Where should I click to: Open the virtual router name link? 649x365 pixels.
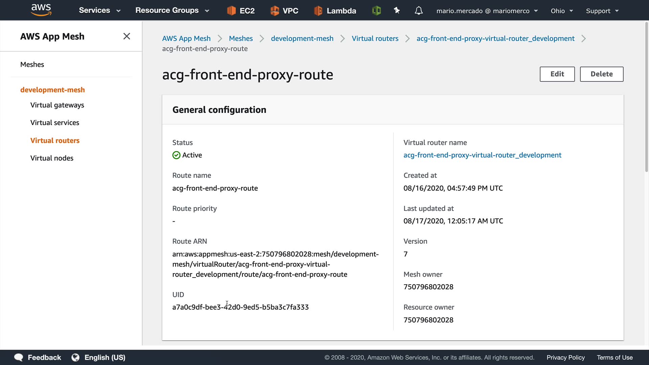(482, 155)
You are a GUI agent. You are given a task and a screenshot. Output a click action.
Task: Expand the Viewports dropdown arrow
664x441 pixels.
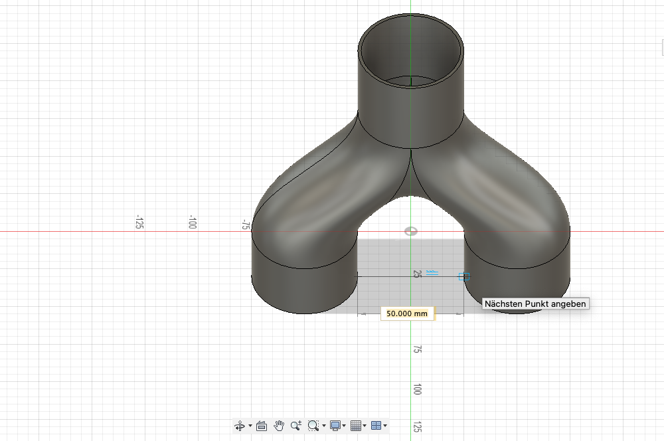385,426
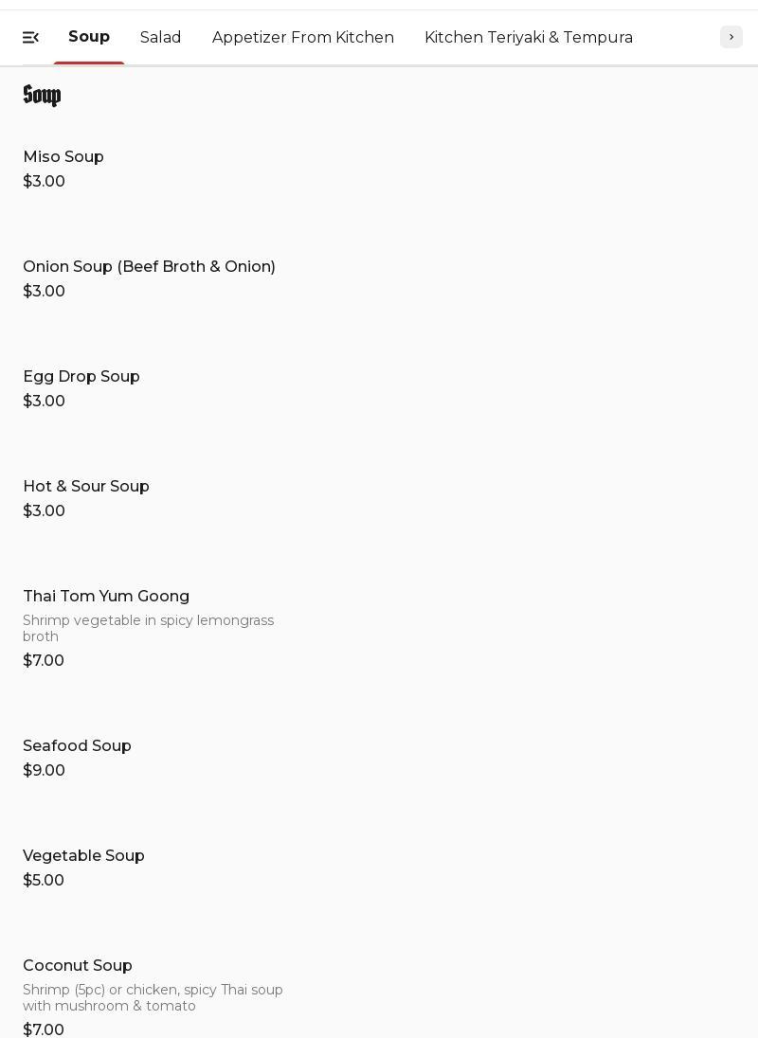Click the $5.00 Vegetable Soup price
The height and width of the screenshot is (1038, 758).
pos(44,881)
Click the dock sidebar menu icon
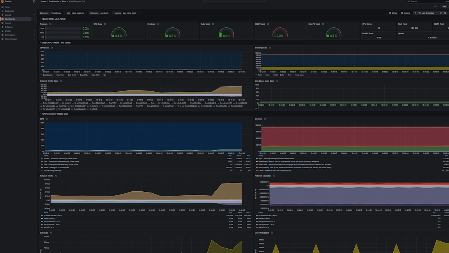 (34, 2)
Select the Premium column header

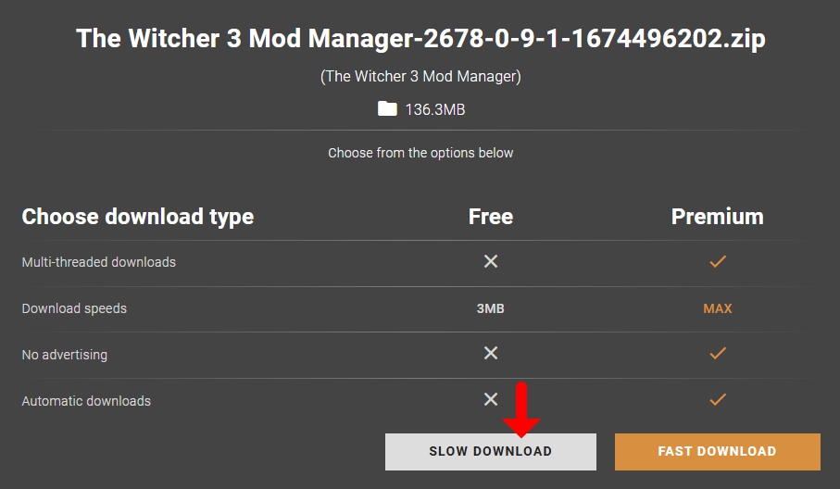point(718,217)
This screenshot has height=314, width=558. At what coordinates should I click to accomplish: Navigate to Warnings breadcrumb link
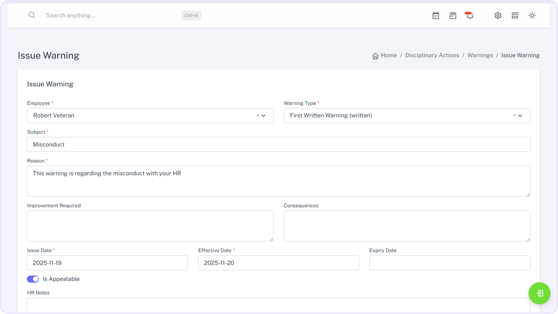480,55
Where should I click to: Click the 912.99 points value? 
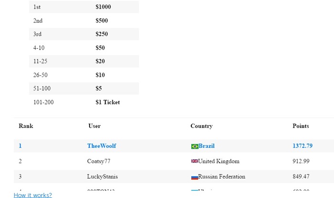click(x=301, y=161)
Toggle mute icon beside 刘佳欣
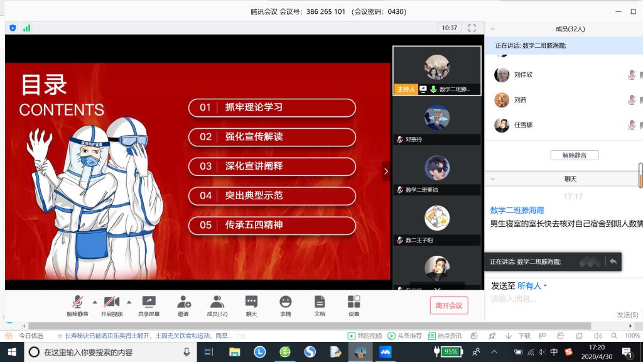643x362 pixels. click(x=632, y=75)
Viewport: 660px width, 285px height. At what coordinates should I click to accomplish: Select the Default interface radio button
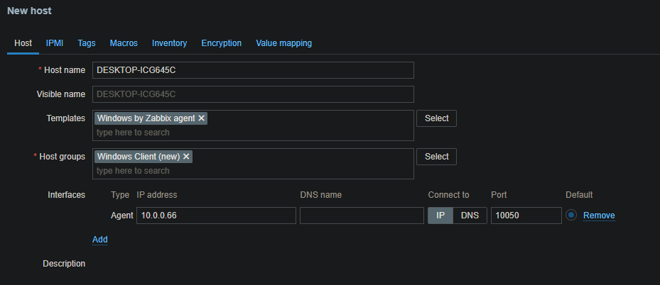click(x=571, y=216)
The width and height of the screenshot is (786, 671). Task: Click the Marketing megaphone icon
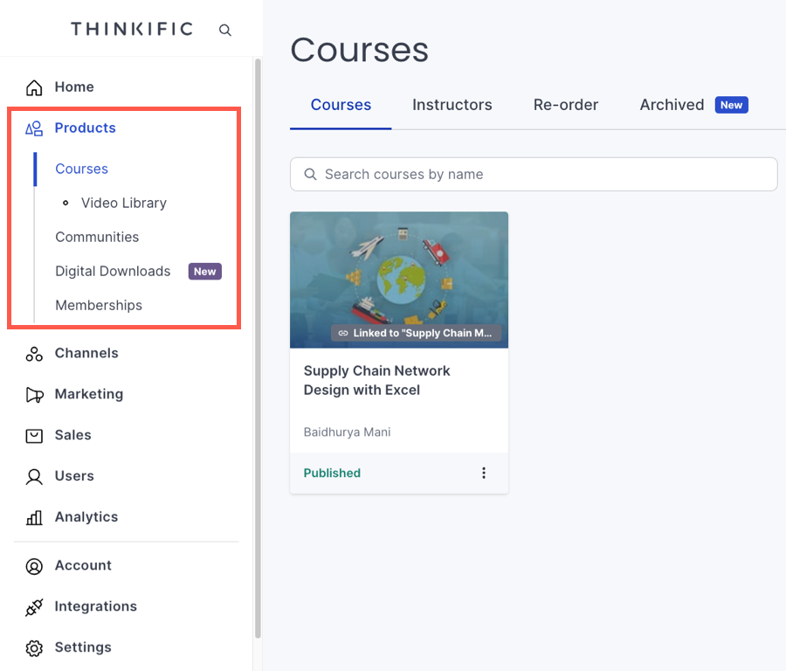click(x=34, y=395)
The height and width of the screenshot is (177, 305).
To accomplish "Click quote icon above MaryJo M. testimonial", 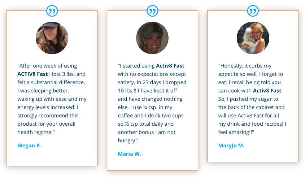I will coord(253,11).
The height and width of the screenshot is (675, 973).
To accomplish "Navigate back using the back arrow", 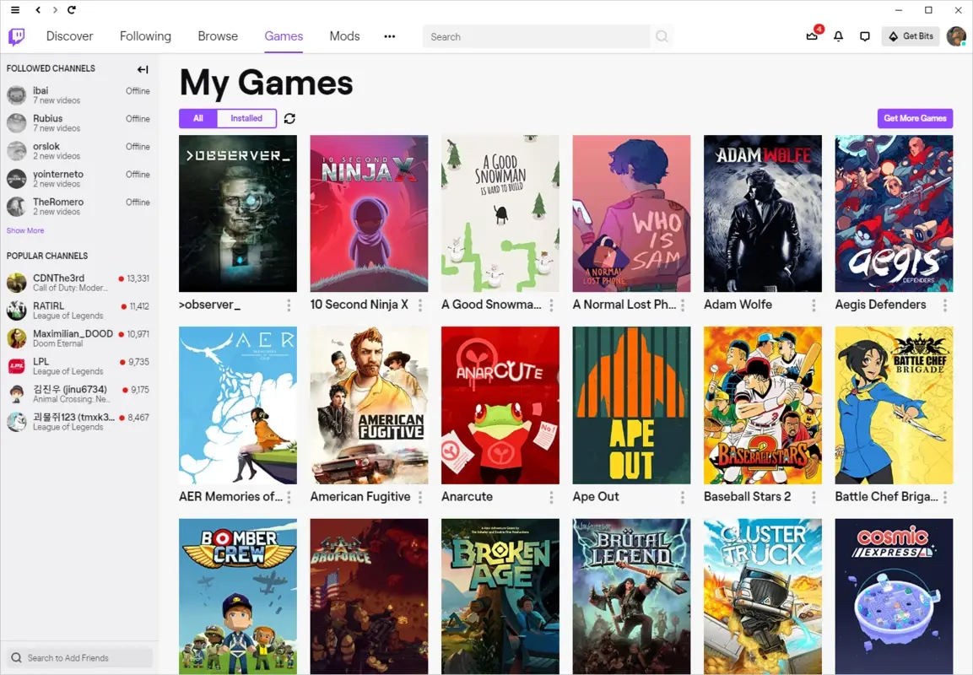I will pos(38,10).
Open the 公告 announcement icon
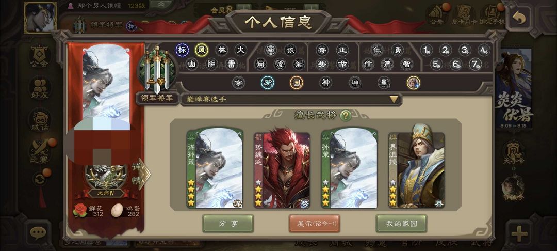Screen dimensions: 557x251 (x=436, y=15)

- - - - -

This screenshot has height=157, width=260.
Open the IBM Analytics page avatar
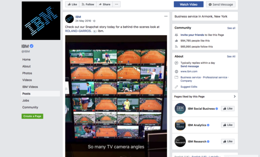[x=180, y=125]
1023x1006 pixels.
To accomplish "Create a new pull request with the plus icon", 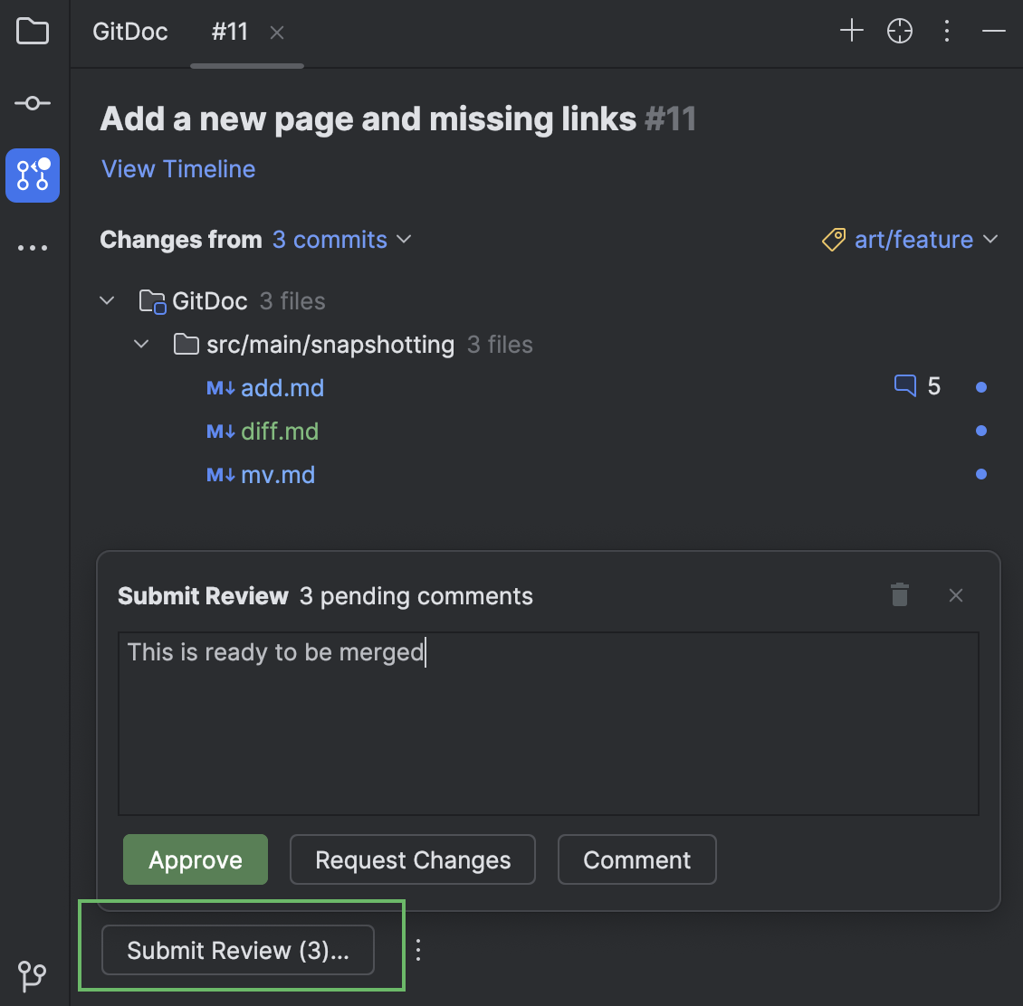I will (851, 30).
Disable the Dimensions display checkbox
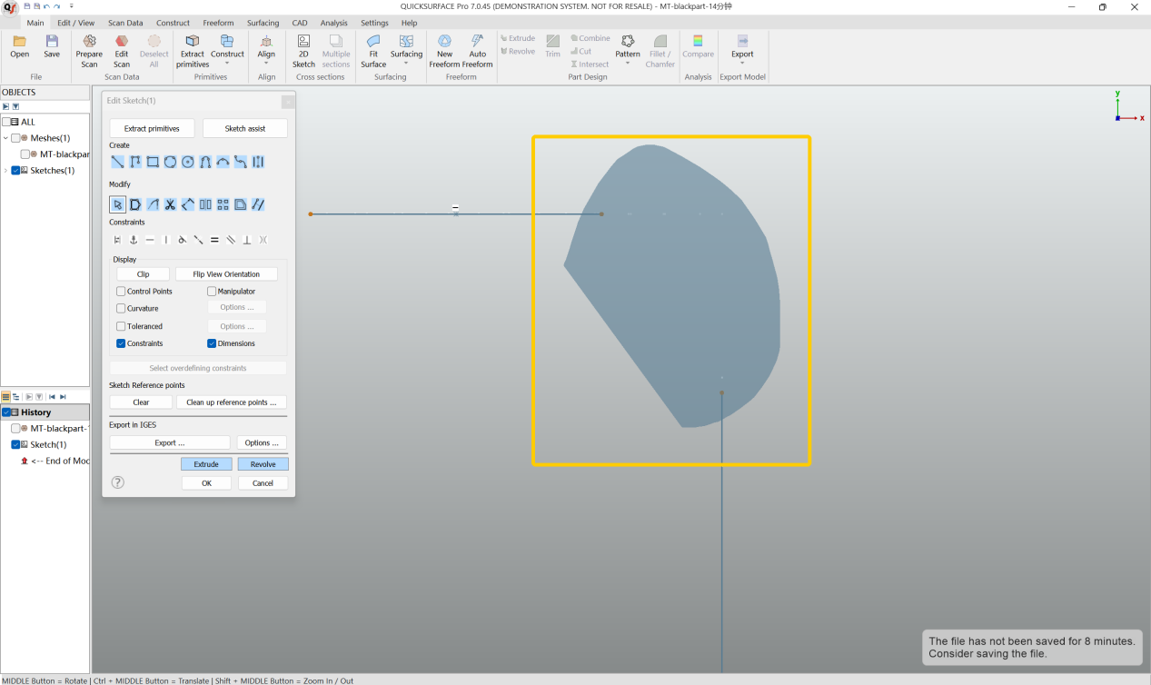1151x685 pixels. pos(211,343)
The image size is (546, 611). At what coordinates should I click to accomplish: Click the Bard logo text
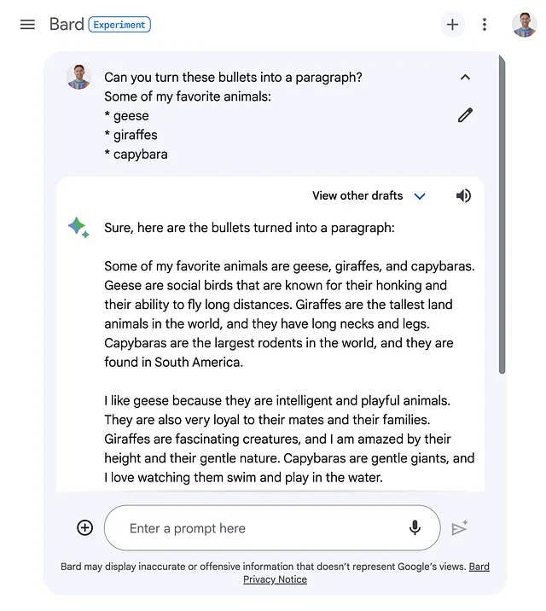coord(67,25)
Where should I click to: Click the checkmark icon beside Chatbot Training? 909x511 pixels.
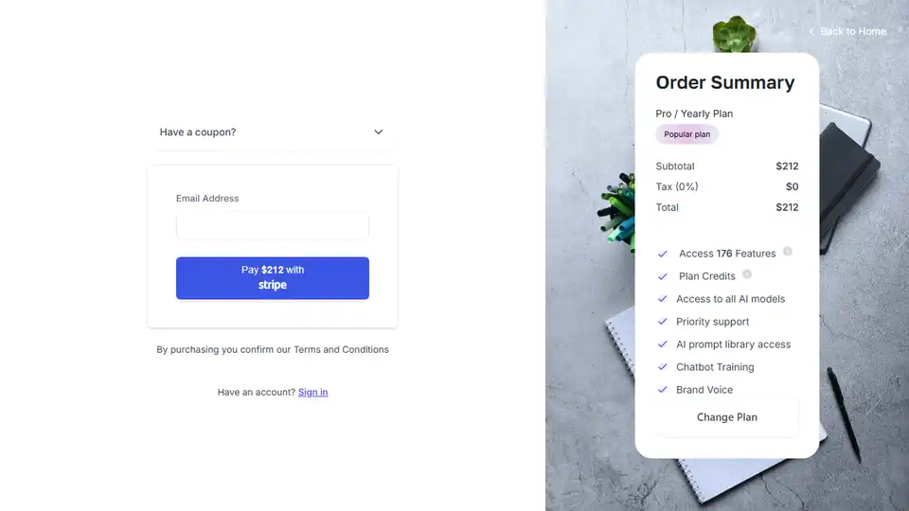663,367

- - - - -

WHAT THE TASK REQUIRES ->
From the records above, copy exactly the stretch from the line holding "664x441 pixels." through the line holding "The height and width of the screenshot is (177, 305).", both ends included, without the pictures.

OUTPUT FOR THIS TASK ->
664x441 pixels.
385,426
Click the $5.00 Vegetable Soup price
The height and width of the screenshot is (1038, 758).
pos(44,881)
Click the dock sidebar menu icon
 (34, 2)
Select the Premium column header

point(718,217)
This screenshot has height=314, width=558. At what coordinates should I click to accomplish: Navigate to Warnings breadcrumb link
480,55
Where should I click to: Click the 912.99 points value? 
click(x=301, y=161)
Toggle mute icon beside 刘佳欣
643x362 pixels. click(x=632, y=75)
Viewport: 660px width, 285px height. At what coordinates should I click to accomplish: Select the Default interface radio button
click(x=571, y=216)
The width and height of the screenshot is (786, 671). Task: Click the Marketing megaphone icon
click(x=34, y=395)
The height and width of the screenshot is (177, 305).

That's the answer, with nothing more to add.